ADRIAIndicators.jl

ADRIAIndicators.jl is a Julia package for summarizing outputs from coral reef ecological models. Its primary purpose is to provide a standardized and dependency-free package for transforming high-dimensional model outputs such as coral abundance by reef, time, species, and size class into lower-dimensional, interpretable metrics.

The package offers a wide range of functions, from simple aggregations and unit conversions to more complex indices and estimators derived from regression models. These tools help with the estimation of functional diversity, juvenile abundance, shelter volume, fish biomass, and overall reef condition, enabling consistent and comparable analysis across different coral ecology models.

Usage

The following example demonstrates a typical workflow for calculating the Reef Condition Index (RCI) from raw model outputs.

using ADRIAIndicators

# 1. Define model outputs and parameters.
# These are assumed to be pre-loaded or defined externally.

# Main model output: 4D array of relative coral cover.
# Dimensions: [timesteps, groups, sizes, locations]
relative_cover::Array{Float64, 4} = ...

# Vector of habitable area in m² for each location.
# Dimensions: [locations]
habitable_area::Vector{Float64} = ...

# Vector of total reef area in m² for each location.
# Dimensions: [locations]
reef_area::Vector{Float64} = ...

# Boolean vector indicating which size classes are considered juvenile.
# Length must match the number of size classes.
is_juvenile::Vector{Bool} = [true, true, false, ...]

# Matrix of mean colony diameters in cm for each functional group and size class.
# Dimensions: [groups, sizes]
mean_colony_diameters::Matrix{Float64} = [
    5.0, 10.0, ...;
    4.0, 11.0, ...;
    ...
]

# 3D array of parameters (intercept, coefficient) for the log-log planar area model.
# Dimensions: [groups, sizes, 2]
# Note: Planar area parameters are based on the log-log model described in [Urbina-Barreto et al. 2021].

planar_area_params::Array{Float64, 3} = ...

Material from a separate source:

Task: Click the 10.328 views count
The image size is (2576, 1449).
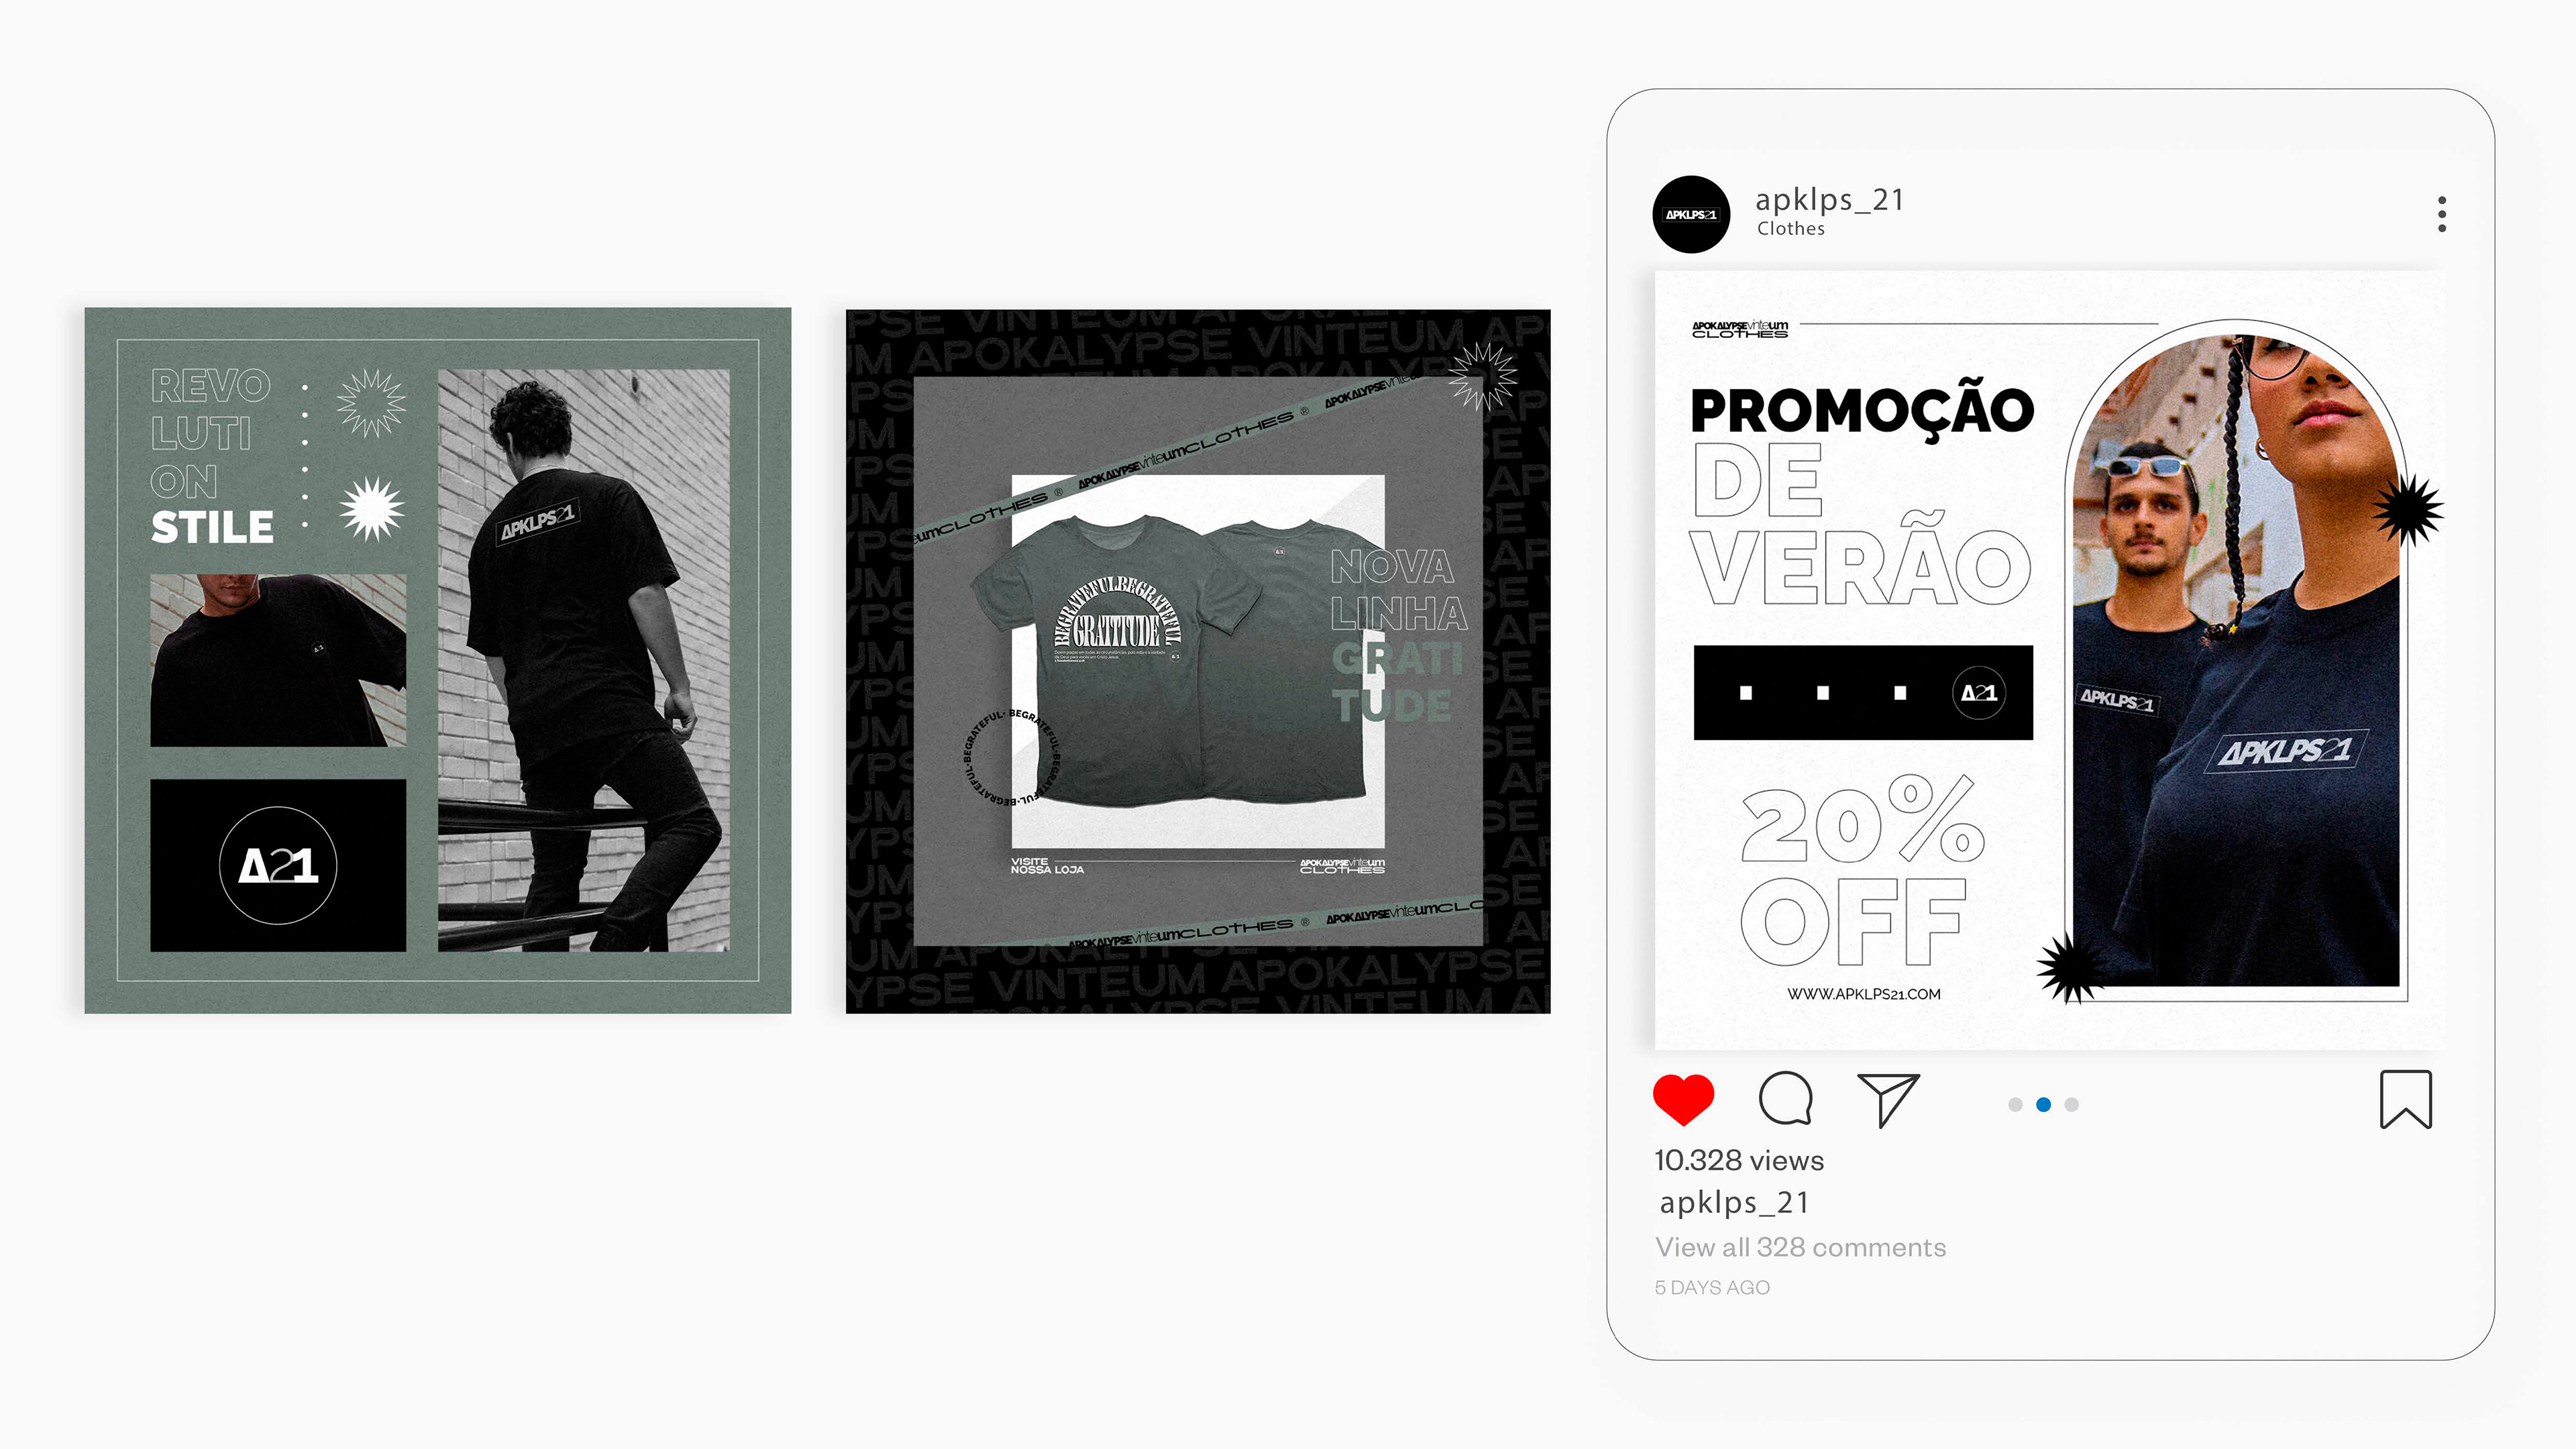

# A scalar representing the maximum possible density of juveniles (individuals/m²).
max_juv_density::Float64 = 15.0

# 2. Calculate intermediate metrics required for the RCI.

# (a) LTMP Cover
ltmp_cover = ADRIAIndicators.ltmp_cover(relative_cover, habitable_area, reef_area)

# (b) Relative Shelter Volume
# First, calculate 4D shelter volume, then aggregate to 2D [timesteps, locations].
# For the relative shelter volume, we provide a reference parameterisation.
reference = (25.0, -8.31, 2.47) # (diam, intercept, coefficient)
sv_4d = ADRIAIndicators.relative_shelter_volume(relative_cover, mean_colony_diameters, planar_area_params, habitable_area, reference)
relative_shelter_volume = dropdims(sum(sv_4d, dims=(2, 3)), dims=(2, 3))

# (c) Juvenile Indicator
juvenile_indicator = ADRIAIndicators.juvenile_indicator(relative_cover, is_juvenile, habitable_area, mean_colony_diameters ./ 100, max_juv_density)

# 3. Calculate the final Reef Condition Index.
rci = ADRIAIndicators.reef_condition_index(ltmp_cover, relative_shelter_volume, juvenile_indicator)

Each metric also has an in-place version (ending in !) that accepts a pre-allocated output array. This is useful for integrating with other languages like Python or R where memory may not be managed by the Julia runtime.

Example Plot

The following is an example plot generated from the metrics, showing the mean trend of several key indicators over time against the variation of all locations. They are the model results of CoralBlox.jl with no environmental disturbances and toy parameters.

Example RCI Plots

Available Metrics

Building Documentation

The documentation is hosted online but can also be built locally for offline use or development purposes.

First, ensure you have the project dependencies installed:

cd docs
julia --project=. -e 'using Pkg; Pkg.instantiate()'

Then, build the documentation:

julia --project=. make.jl

Finally, open index.html in the docs/build directory to view the documentation.